Hitting the curb, or other cars will obviously fine you at the end of your route, but even little things like taking speed bumps too fast or hitting potholes are counted against you. Depending on your settings, random events can also take you out of the driver’s seat as well.

I had one instance where a passenger just sat there standing in the doorway. I thought it was a glitch until I left the driver’s seat and walked over to them. I had the option to tell them they needed to move. It felt oddly authentic, given some of the things I’ve seen in my time on public transportation.
Other events include cleaning up trash on the bus before you end your route, or returning lost objects to passengers before they get too far away. One instance of this did glitch for me, resulting in a floating phone I couldn’t interact with despite repeated attempts.

Finally, factors like time of day and weather add further variety and challenge to the routes. I drove the same route several times, but I will say that doing it at night during the rain was a lot different than a sunny day.

When your finished with your route, you can take the bus back to a warehouse to park it, or end your route from the menu with no penalty. On the default settings, I felt like there was a really nice balance of challenges and quiet driving through the city in Bus Simulator. The satisfaction of building and running a route yourself with near-perfect accuracy is actually really satisfying.

The attention to detail in the functionality of the bus is great, and while the passengers themselves have plenty of repeating character models (even within the same group), their voice lines while you’re driving can be both self-aware and hilarious in equal measure.

The controls felt good on a DualShock 4, but I think this would be one that’s a lot more immersive if you have a wheel and pedal setup. Beyond the occasional glitch (like the phone I couldn’t pick up), or moments when my bus got stuck on something like a light pole (resulting in multiple fines as I backed up and tried to reorient myself), the majority of the moment-to-moment gameplay was enjoyable.

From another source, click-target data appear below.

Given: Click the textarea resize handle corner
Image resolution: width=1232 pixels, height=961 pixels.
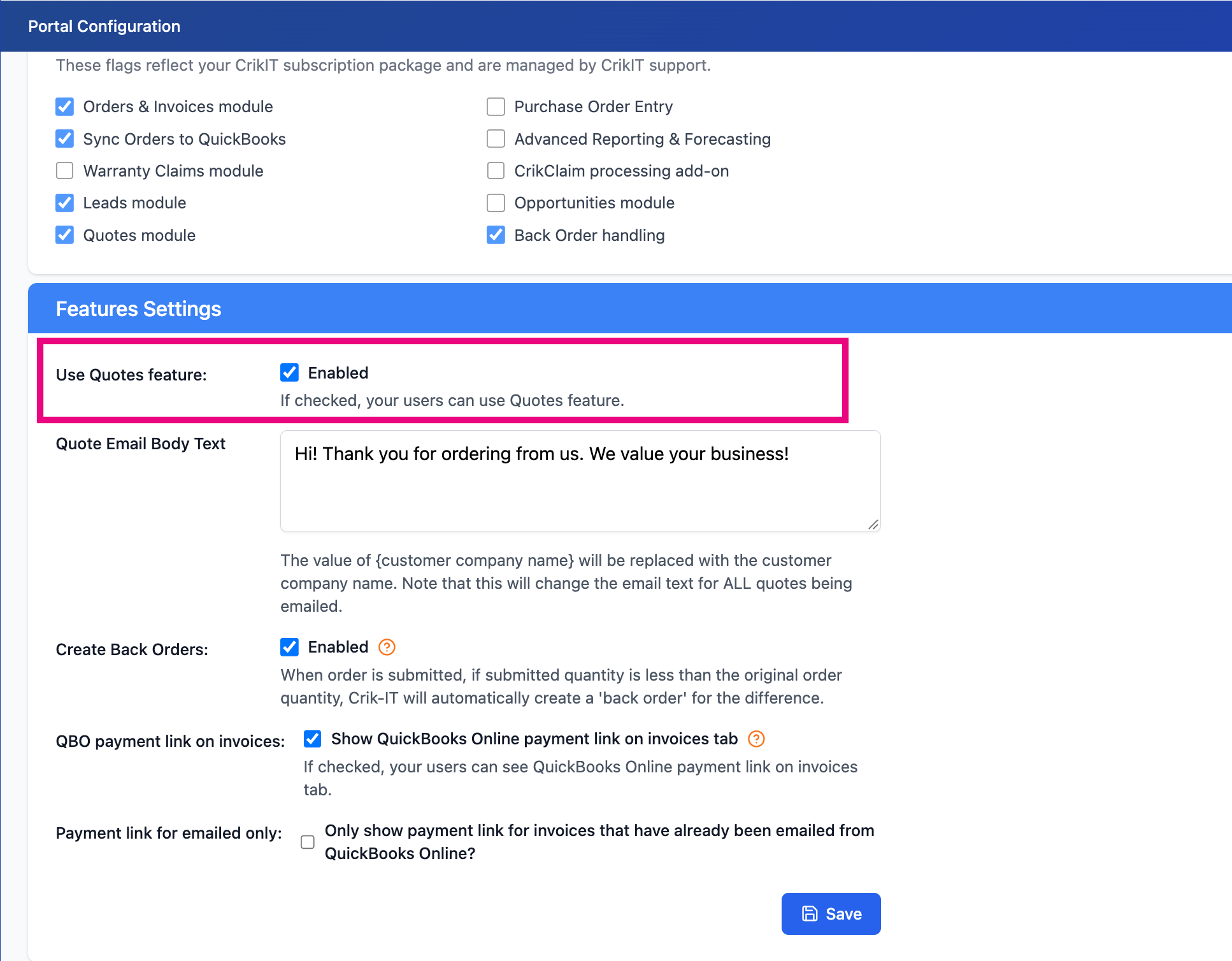Looking at the screenshot, I should [873, 524].
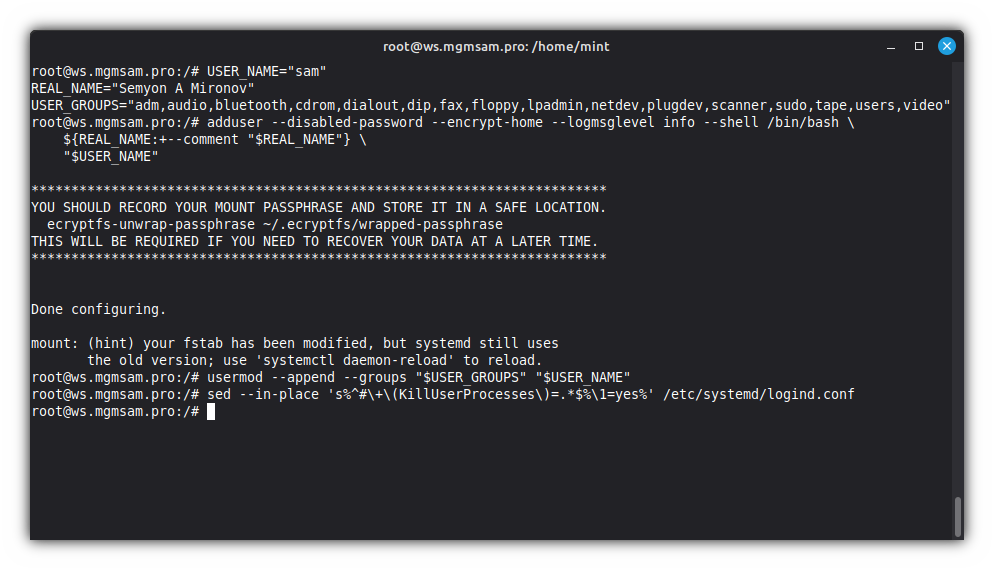This screenshot has width=994, height=570.
Task: Click the usermod command text
Action: click(234, 377)
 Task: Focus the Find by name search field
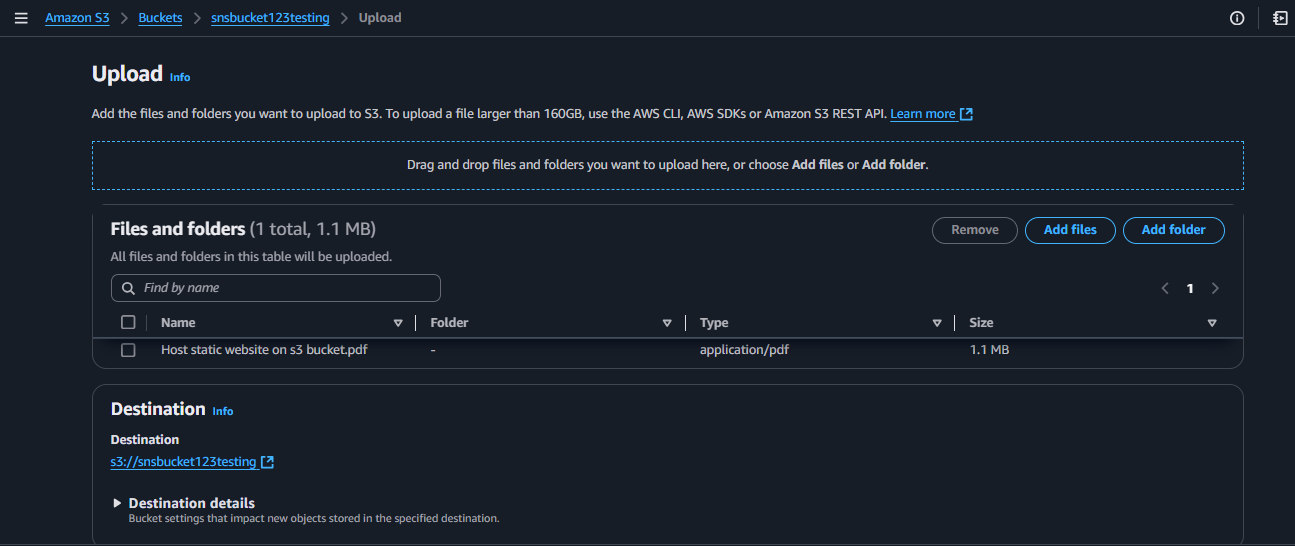point(285,288)
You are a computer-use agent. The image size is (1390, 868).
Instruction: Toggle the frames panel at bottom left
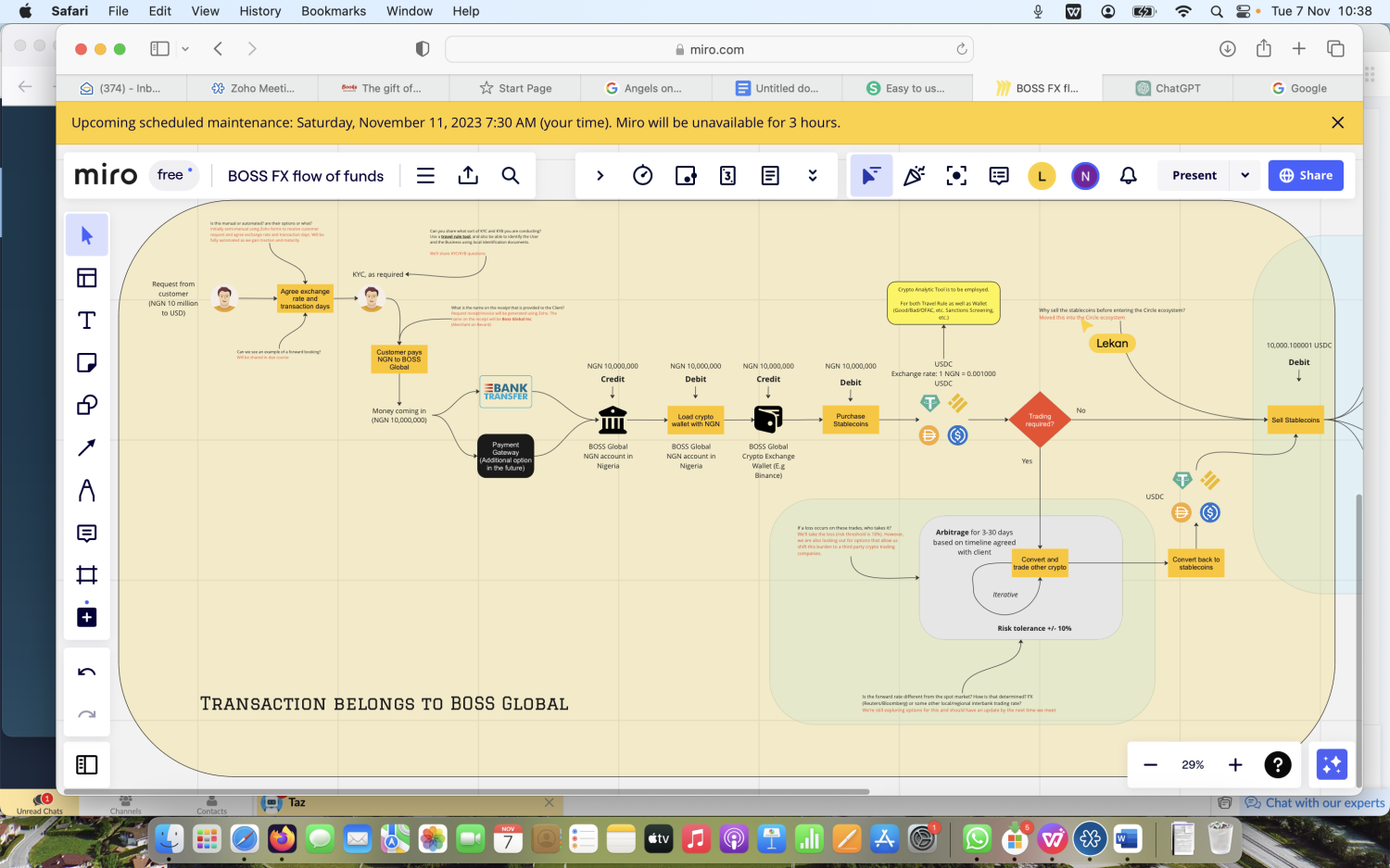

It’s so odd to think that something as banal as driving a bus could be an engaging experience, but Bus Simulator does a great job of making the world feel alive and unpredictable, even if certain things can break the immersion at times.

Tack on a multiplayer mode that lets you run routes with other players in real-time, and you have a respectable simulator for anyone who wants to try a game unlike anything else in their library.

Presentation Filled With Highs and Lows

Bus Simulator

Bus Simulator’s presentation is a mixed bag, with elements that I really liked, and things that fall short of what you would expect on PS4. The buses themselves have great detail on the dashboard and interiors.

Passengers are fairly interesting, but the character models repeat far too often. Unless this city is full of twins, I shouldn’t be seeing the same person in a different colored shirt every time I stop the bus.

The city itself does offer a nice variety of scenery, but the quality of textures is all over the place. Buildings and lighting can look great, but things like trees or distance objects can be blurry. None of it directly affects the gameplay, but it does hurt the overall immersion.

For the budget price of $39.99, I think the curious should absolutely check out Bus Simulator. If you’ve been curious about these sim games and want to try your hand at something completely different, it’s a welcoming and surprisingly compelling experience with just a few rough edges.

Despite that, I enjoyed my time as a bus driver, and I’m sure there will be more routes in my future.

Final Score: 7.5/10

A copy of Bus Simulator was provided to PS4 Experts for review purposes.